Él dijo: «Por qué, Neville, los espectáculos en Broadway hoy cuestan $10 por asiento. No hay show en Broadway que podría darme la emoción de esos quince minutos de la mañana cuando me afeito». Él simplemente se deleitaba de decirle a alguien que ni siquiera conocía. Y si pensaba por un momento que no debería hacerlo, decía: «Bueno, déjame terminar esta oración de todos modos». Bueno, la gente hace eso. Saben que están haciendo lo incorrecto y, sin embargo, deben completar la oración. Es una estupidez.
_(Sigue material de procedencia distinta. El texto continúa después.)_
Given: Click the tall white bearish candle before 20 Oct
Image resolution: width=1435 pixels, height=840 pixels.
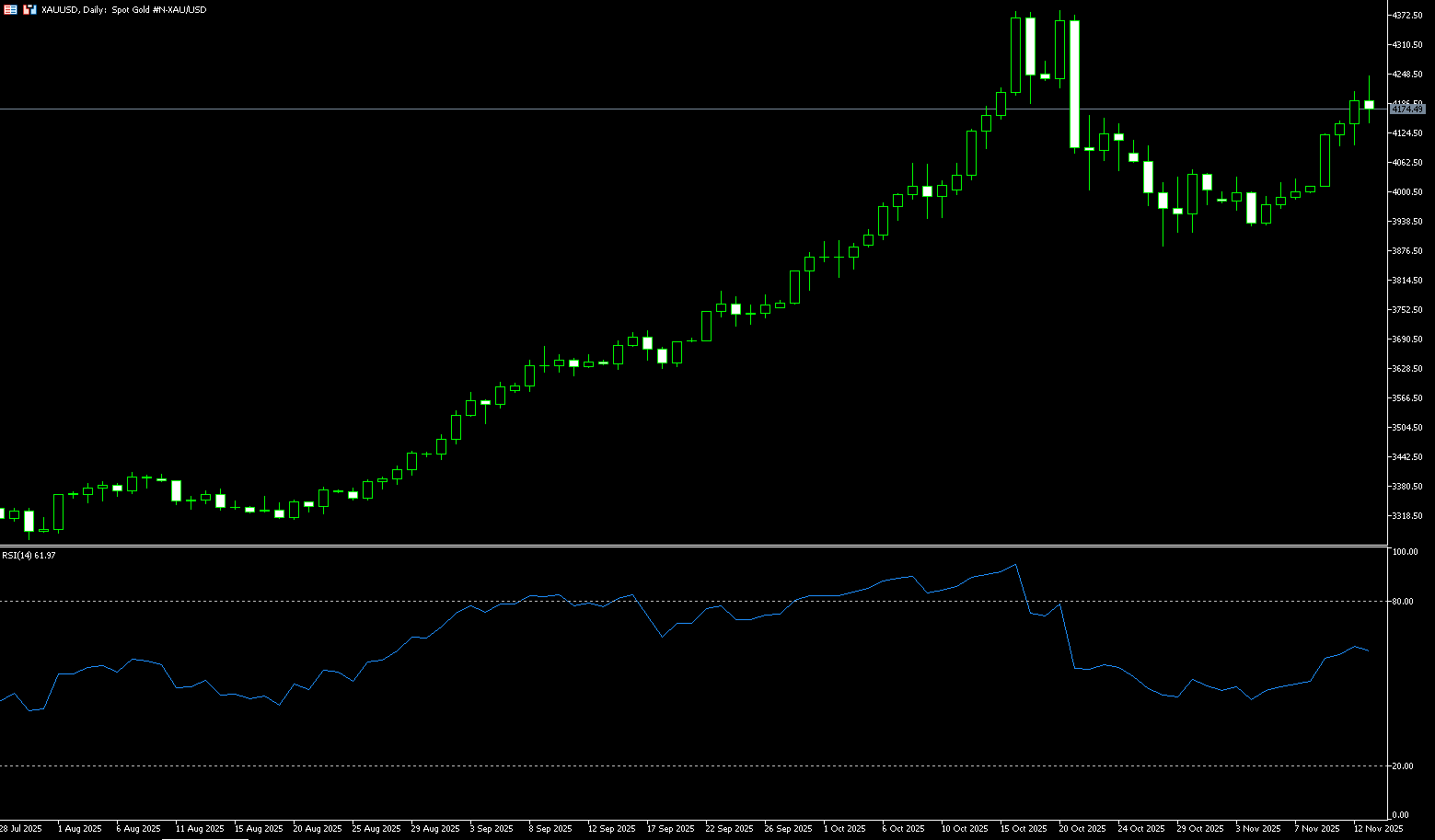Looking at the screenshot, I should click(x=1074, y=84).
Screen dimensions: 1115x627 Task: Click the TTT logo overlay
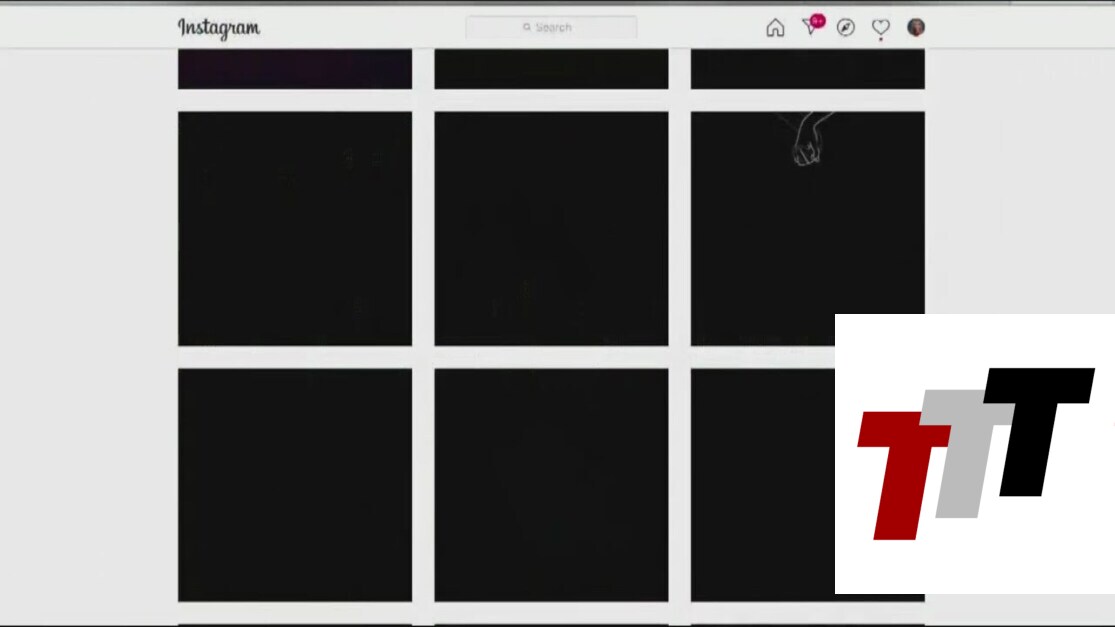pyautogui.click(x=975, y=453)
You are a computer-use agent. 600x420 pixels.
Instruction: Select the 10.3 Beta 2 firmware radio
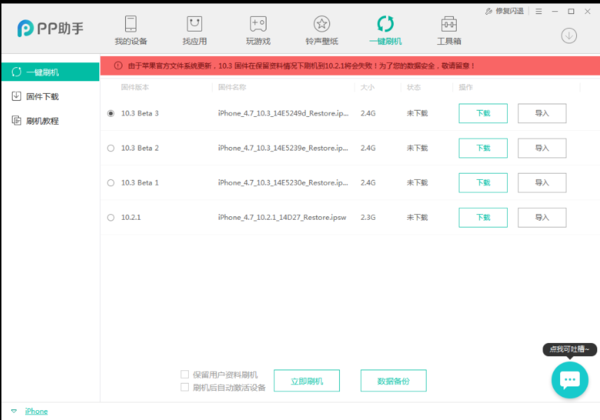pos(110,148)
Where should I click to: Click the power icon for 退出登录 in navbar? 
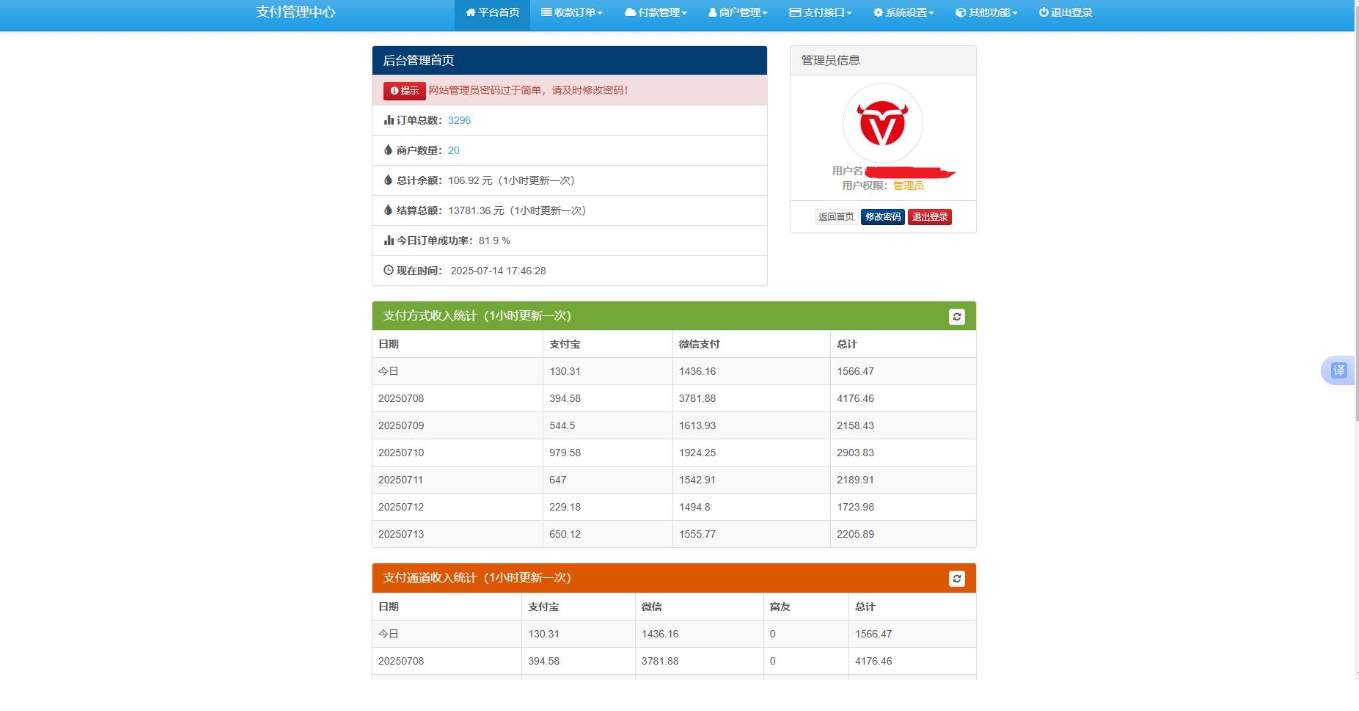pos(1043,13)
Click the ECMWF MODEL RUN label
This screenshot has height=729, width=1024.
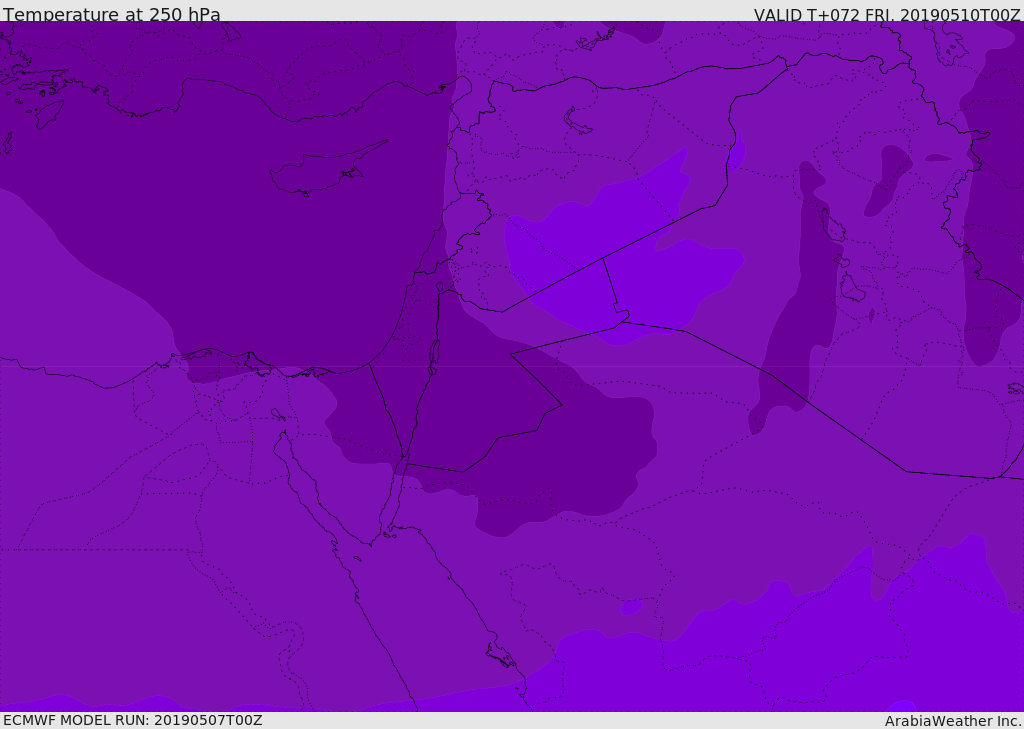point(133,720)
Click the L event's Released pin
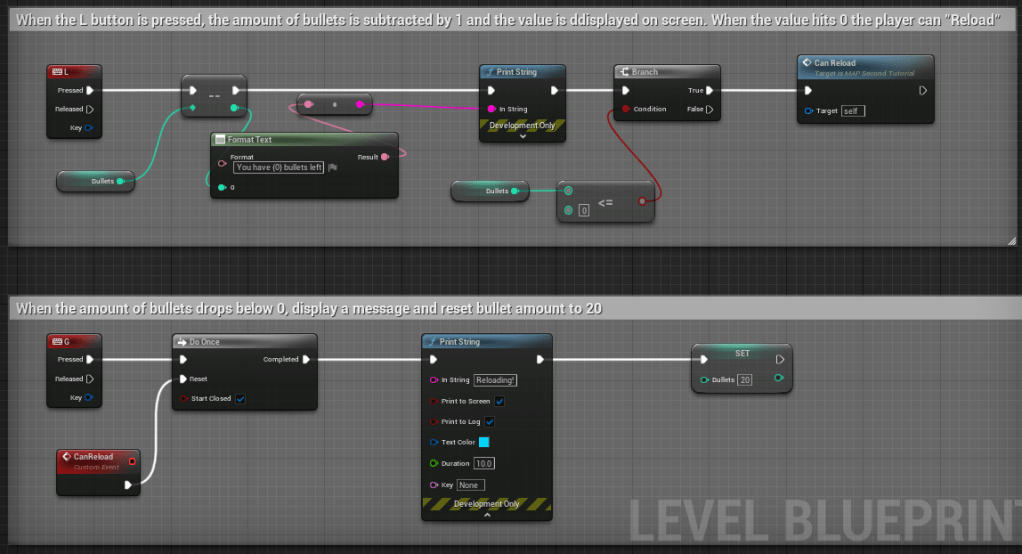Image resolution: width=1022 pixels, height=554 pixels. point(90,109)
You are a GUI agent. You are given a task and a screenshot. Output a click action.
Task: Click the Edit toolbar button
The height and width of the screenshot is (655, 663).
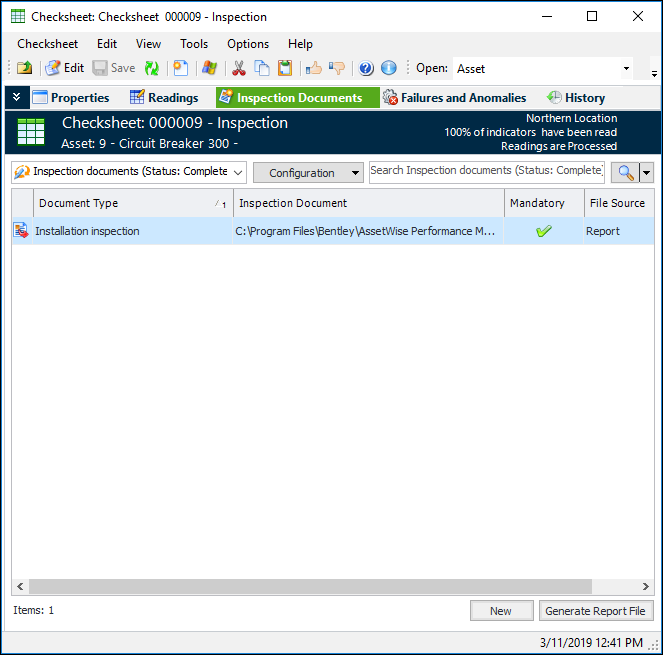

Entonces, te pido que lo pruebes. Pero trabaja radicalmente, ve a la raíz y pon el nuevo registro. ¡Puedes hacerlo! Te lo advertí antes, no es la cosa más fácil del mundo, porque somos criaturas de habito. Pero cuando te encuentres volviendo al registro anterior, solo pon el nuevo registro nuevamente, y el nuevo será tan fácil de tocar y tan natural como lo ha sido ahora el viejo registro.
Ahora, vayamos al silencio…
Ahora bien, estaré aquí las cinco noches de la próxima semana. El lunes por la noche será la noche práctica, y qué estará en las próximas cuatro, no lo sé. Los títulos están ahí, pero cómo los presentaré, no sé todavía. Pero el lunes por la noche será muy práctico. Llamo esta noche una noche práctica. Ahora, ¿hay alguna pregunta, por favor?
Una dama: ¿Cómo podría saber la diferencia entre si estoy soñando despierto o si tengo verdaderamente la conversación interna correcta?
Neville: Bueno, querida, ¡pruébalo! Empiezas con un sueño de todos modos. El vestido que llevas puesto tuvo que ser primero imaginado. La gente llama a toda imaginación un sueño. Primero solo fue imaginado antes de convertirse en lo que el mundo llama un hecho. Lo que ahora se conoce como algo probado fue primero solo imaginado. Este edificio en el que estamos aquí, todos los edificios de la ciudad solo fueron imaginados. Y todos los trabajadores que parecen ser los instrumentos activos para colocarlos, son los inconscientes instrumentos de hombres que solo soñaron. Los arquitectos, tenían su plano y su sueño, y los trabajadores, salen, está bien, están haciendo su trabajo y parecen muy activos, pero son simplemente los instrumentos inconscientes de esos hombres de imaginación.
Entras en la batalla. Miles están cayendo. Son los instrumentos inconscientes de los hombres que tramaron la guerra.